_Aim:_ Rewrite the passage of the excerpt on the Perth antislavery meeting that begins at the words "On Saturday evening" and stops after "however, were present.", replacing "City Hall" with "Guildhall".

_Excerpt provided:_

────────────────────

The report in the Perthshire Advertiser gives the impression that only Garrison and Thompson spoke at length, but the Perthshire Constitutional indicates that Douglass made a significant contribution too, delivering perhaps his best-crafted critical response to the debate on slavery at the General Assembly of the Free Church of Scotland on 30 May, which he attended.2



On Saturday evening last, a meeting was held in the City Hall, to hear addresses from G. Thompson and W. L. Garrison, Esqs, and Frederick Douglass, the fugitive slave in impeachment of the conduct of the Free Church of Scotland and the Evangelical Alliance, in having given their sanction to slavery, by receiving slaveholders into Christian fellowship. Owing to this peculiar time of the week, the unfavourable state of the weather, and the occurrence of the sacramental services, the meeting was not so numerous attended as it otherwise would have been. About 500 persons, however, were present.

Mr. Taylor having been called to the chair, made a few preliminary remarks, and introduced to the meeting

Mr. F. Douglass, who, upon rising, was received with much applause. Having made a few appropriate observations in reference to the circumstances which had occurred in connection with the mission upon which he had come to Scotland since he last had an opportunity of addressing the inhabitants of Perth, he was succeeded by

Mr. W. L. Garrison, who, upon presenting himself, was greeting with the warm plaudits of the meeting. He said he was conscious of standing in the presence of men who had most powerfully assisted in the emancipation of 800,000 slaves in the British colonies, and who were opposed to slavery in every part of the world. He himself was an American abolitionist, who had been outlawed by a very large portion of his countrymen because of his love of universal liberty. Why had the people of Great Britain abolished their own colonial slavery? Because they believed it to be a crime against God, and an outrage upon man, to take away the liberty of a fellow-being.

American slavery was even still worse than British slavery. What a spectacle was presented in the year 1846; – men who began their career by proclaiming to the world that they held it to be a self-evident truth that God had made all men free and equal, and had given to every human being the inalienable right of liberty: and yet, that that people, after seventy years of national existence, should be found the possessors of 3,000,000 of slaves, reduced to the condition of things – beings bought and sold, cropped, maimed, branded, driven by the driver’s lash, and hunted by blood-hounds if they should attempt to gain their liberty by flight, and yet, with all that deep depravity, that the Americans should profess to be influenced by the Gospel of Christ, assuming to be the nation of nations, which was destined to diffuse the light of knowledge, civilization, and Christianity, throughout the whole world! (Hear.)

────────────────────

_Items:_
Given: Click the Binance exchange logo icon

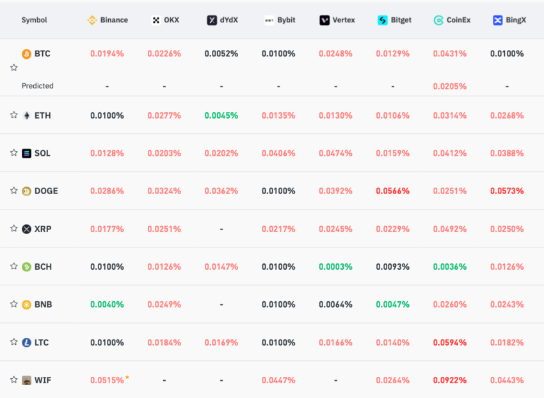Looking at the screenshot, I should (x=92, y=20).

────────────────────

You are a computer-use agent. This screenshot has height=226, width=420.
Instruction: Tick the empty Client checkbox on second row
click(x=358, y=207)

────────────────────

_Answer for this exercise:_
On Saturday evening last, a meeting was held in the Guildhall, to hear addresses from G. Thompson and W. L. Garrison, Esqs, and Frederick Douglass, the fugitive slave in impeachment of the conduct of the Free Church of Scotland and the Evangelical Alliance, in having given their sanction to slavery, by receiving slaveholders into Christian fellowship. Owing to this peculiar time of the week, the unfavourable state of the weather, and the occurrence of the sacramental services, the meeting was not so numerous attended as it otherwise would have been. About 500 persons, however, were present.